Ainsi donc, les matières premières nécessaires à la conception des bijoux de Lou.Yetu ne seraient pas toutes d'origine française et certains bijoux, bien que dessinés dans les bureaux parisiens, seraient fabriqués en Asie. Une situation qui serait banale si la communication de la marque était transparente. Sur le site Internet de Lou.Yetu, on peut notamment lire que "13 louves développent les collections de leur dessin jusqu'à la production." La fabrication des bijoux en Asie n'est mentionnée nulle part sur le site.

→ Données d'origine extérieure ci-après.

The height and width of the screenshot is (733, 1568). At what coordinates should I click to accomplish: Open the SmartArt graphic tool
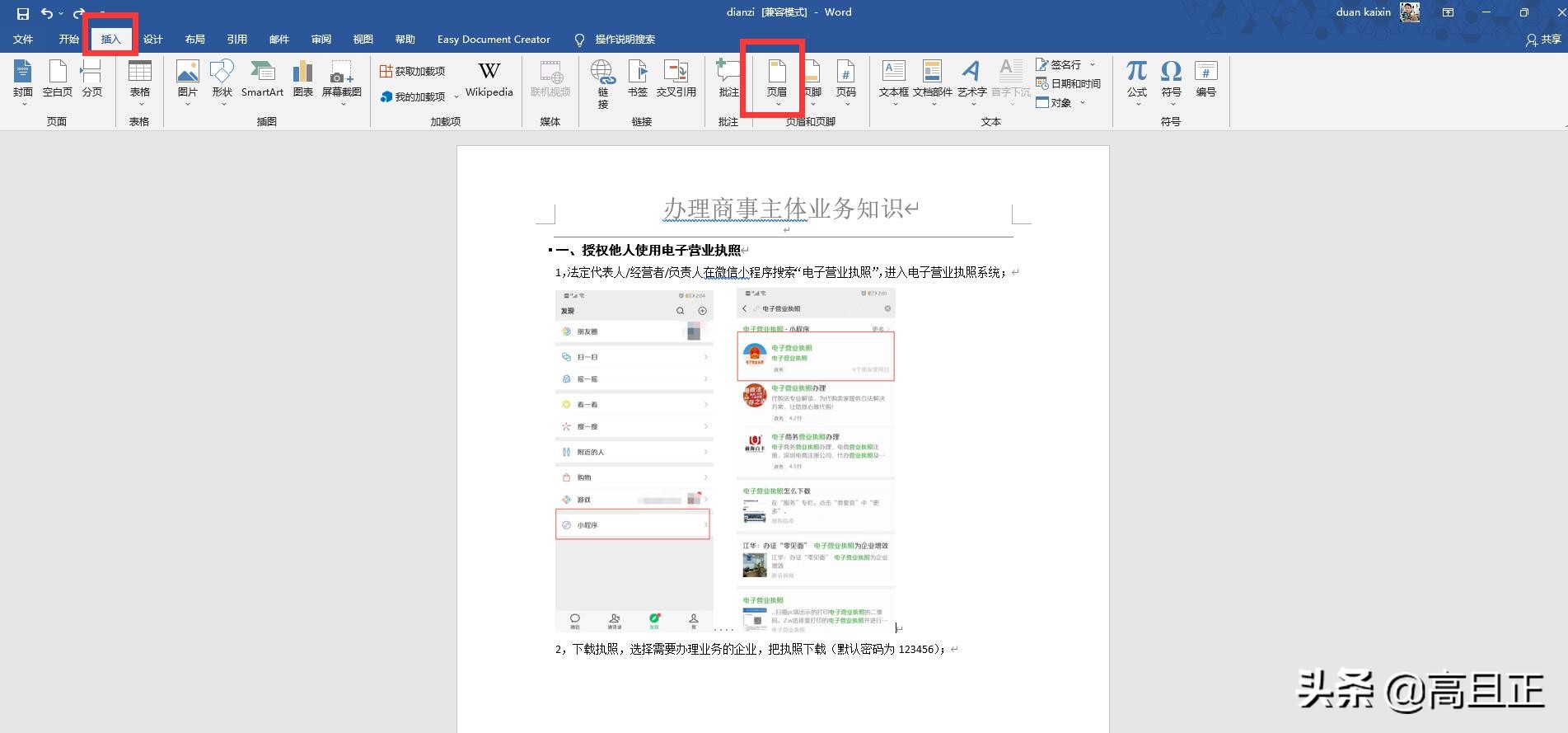[262, 79]
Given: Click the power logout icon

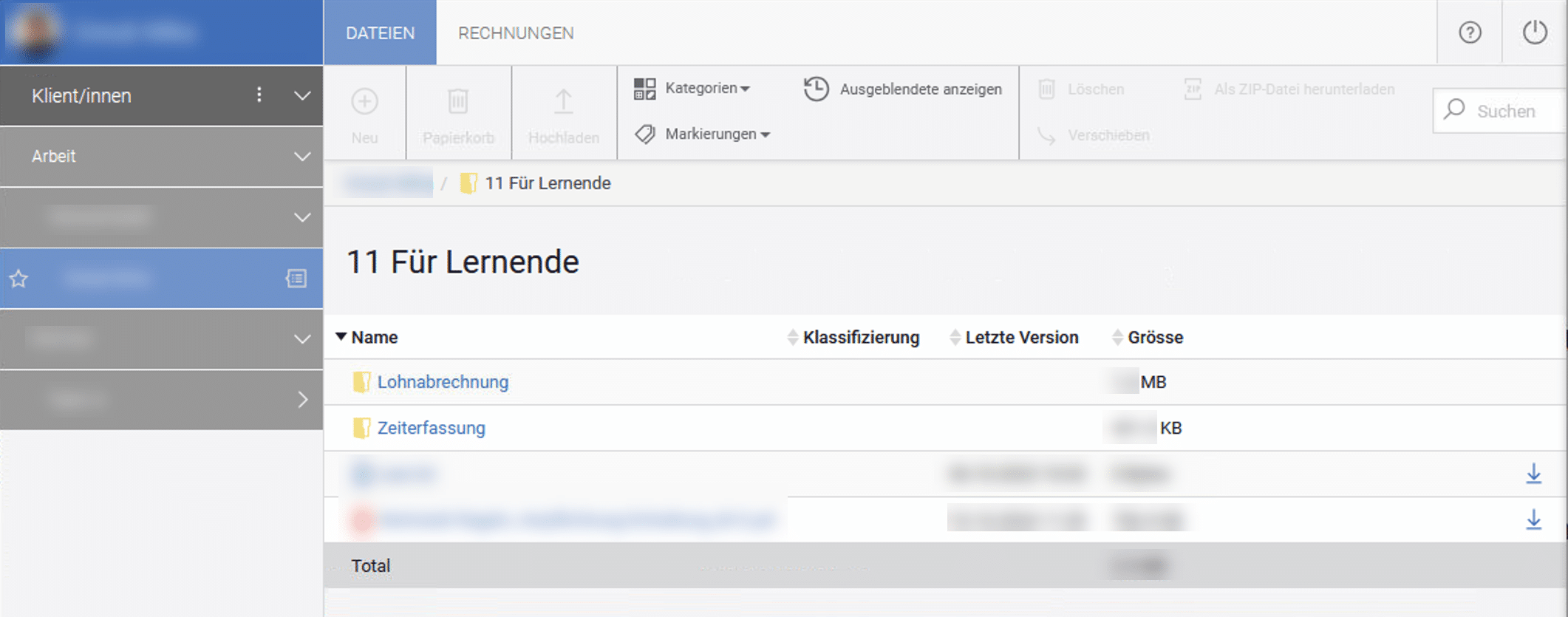Looking at the screenshot, I should [x=1535, y=33].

L'ex-salariée de la marque expose sa vision : "A mon sens, le problème de Lou.Yetu sur le volet produit réside dans l'orientation de sa communication. La marque a choisi de mettre en avant ce qui touche les consommateurs et ce qui les fait acheter, à savoir le local et l'éthique. Mais est-ce qu'avec tous les éléments, ils auraient acheté chez Lou.Yetu ? Pas sûr." Une chose est certaine, une partie de la clientèle ciblée par Lou.Yetu en quête de transparence et/ou de made in France se sent trahie. Et plus de transparence de la part de la marque aurait sans doute évité la désillusion des consommateurs. "Beaucoup de marques jouent sur l'ambiguïté du made in France avec la dimension de l'assemblage des produits, et ce n'est pas toujours facile de démêler le vrai du faux", affirme l'ex-employée. "L'aspect marketing est non négligeable mais cela n'empêche pas d'être transparent, souligne la fondatrice d'une marque concurrente. Nous ne faisons pas que de la création et nous l'avons toujours précisé à nos clientes via notre site Internet. Forcément nous mettons en avant nos créations sur les réseaux sociaux car c'est plus valorisant pour notre image de marque. De même, nous n'avons jamais dissimulé le fait que nous faisions du produit fini et que nous montons une bonne partie de nos bijoux en France." Ainsi, sur le site de cette marque de bijoux, la provenance des matières premières est indiquée explicitement et les clientes sont au rendez-vous. Reste à savoir si Lou.Yetu reverra sa copie dans ce sens, à l'ère où les consommateurs n'ont jamais été aussi attentifs à la traçabilité des produits qu'ils achètent. C'est l'une des questions que l'on souhaitait poser à la fondatrice, qui n'a pas donné suite à notre demande d'interview.